For a very long time, yoga has enjoyed a reputation for its calming and healing benefits and often, yoga-enthusiasts look to press ‘pause’ on their hectic lives. All of that is essential, no doubt; but did you know that yoga is also an amazing way to increase strength and body awareness? Think: Madonna’s lean triceps. Here is a list of my favourite poses to strengthen and restore your body, inside and out!

Mountain Pose (Tadasana)

The Mountain (Tadasana)

Tadasana looks just like a simple standing pose; but it’s the foundational posture for all the other postures and prepares you for the rest of your yoga session. This pose improves posture, increases awareness and helps to create space within the body, allowing internal organs to work more efficiently.

Forward Fold (Uttanasana)

The Forward Fold (Uttanasana)

An amazing pose to stretch out the rear of your body, from your heels to the tips of your fingers. Forward folds also build strength and flexibility in the spine. This is the perfect pose to release tension in the neck, and upper and lower back. It’s extremely calming and helps to relieve anxiety and stress.

Forward folds create space between each vertebra, encouraging circulation and helping to soothe the nervous system. The head is below the heart, which allows blood to rush to your head, giving your cells a rejuvenating boost of oxygen. For women, this pose also increases the circulation in the pelvic floor area, which can help you heal after child birth or even menopause.

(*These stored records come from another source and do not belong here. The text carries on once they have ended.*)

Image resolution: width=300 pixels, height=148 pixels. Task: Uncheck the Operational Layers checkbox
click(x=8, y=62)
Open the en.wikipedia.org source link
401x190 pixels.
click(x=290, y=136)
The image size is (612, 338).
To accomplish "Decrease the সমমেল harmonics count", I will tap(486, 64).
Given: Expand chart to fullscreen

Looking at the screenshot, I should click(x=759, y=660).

Warrior I (Virabhadrasana)
Warrior II (Virabhadrasana)

The Warrior I & II (Virabhadrasana)

One of the most common poses, but overlooked in terms of how it can strengthen the lower body — from your feet to your hips — and core! The Warrior poses look simple; but you really need to focus on the mind-body connection to be able to maintain good form. For example, in Warrior I, you must square the hips, fully plant the back foot and rotate the back internally. If you do this or Warrior II correctly, you will feel it in every muscle of your body. The Warrior poses develop concentration, stamina and promote healthy digestion.

Chair (Utkatasana)

The Chair (Utkatasana)

The lower body toner and circulation booster!

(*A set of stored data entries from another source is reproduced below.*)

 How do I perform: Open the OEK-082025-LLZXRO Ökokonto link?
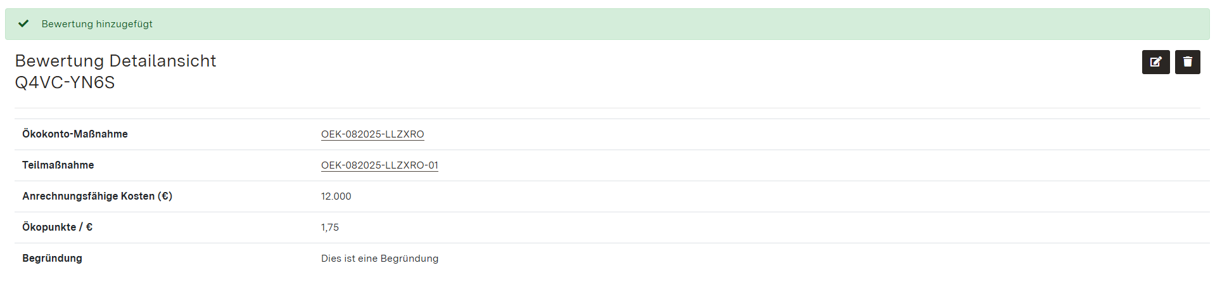(372, 134)
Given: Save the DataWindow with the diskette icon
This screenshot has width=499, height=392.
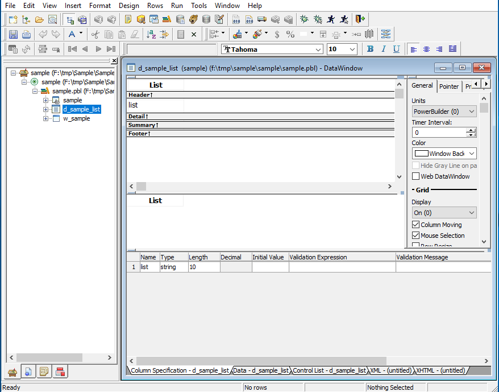Looking at the screenshot, I should 13,34.
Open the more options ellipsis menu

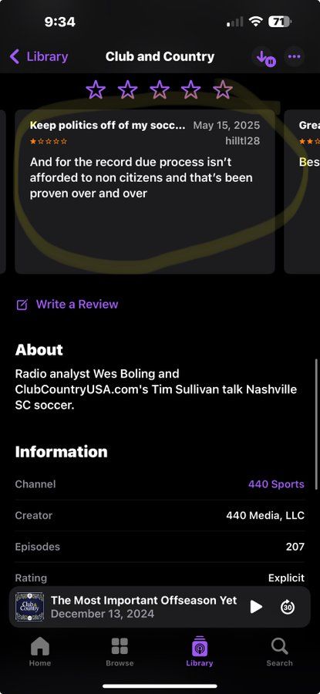click(294, 56)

The Chair pose strengthens the hip flexors and back, and stretches the chest and shoulders, all while increasing stamina and the tone of the hip and thighs.   

It also stimulates the circulatory system and boosts metabolism.

Child Pose (Balasana)

The Child (Balasana)

This lovely stress-relieving pose relaxes the front of the body while nicely stretching out the back of the torso. It’s a very therapeutic resting pose that gives you the time to restore energy and balance. It’s a great pose for releasing tension in the lower back, neck, shoulders and chest. One of the most calming poses, in my opinion.

Pigeon Pose (Eka Pada Rajakapotanasana)

The Pigeon (Eka Pada Rajakapotanasana)

Here is a DEEP pose and, I would say, one of the best glute stretches out there! If you suffer from tight piriform issues or sciatic pain, this pose is for you. To help with piriform pain, try staying in this pose for a minimum of 60 seconds, about ten-deep-breaths-worth. Also, the more you are able to open up the hips, the less you will experience back pain and postural problems. Tight hip flexors can cause an anterior pelvic tilt when your hips are pushed forward. This makes your back feel stiffer.

For athletes, this pose is beneficial for speed, agility and overall health and muscle recovery.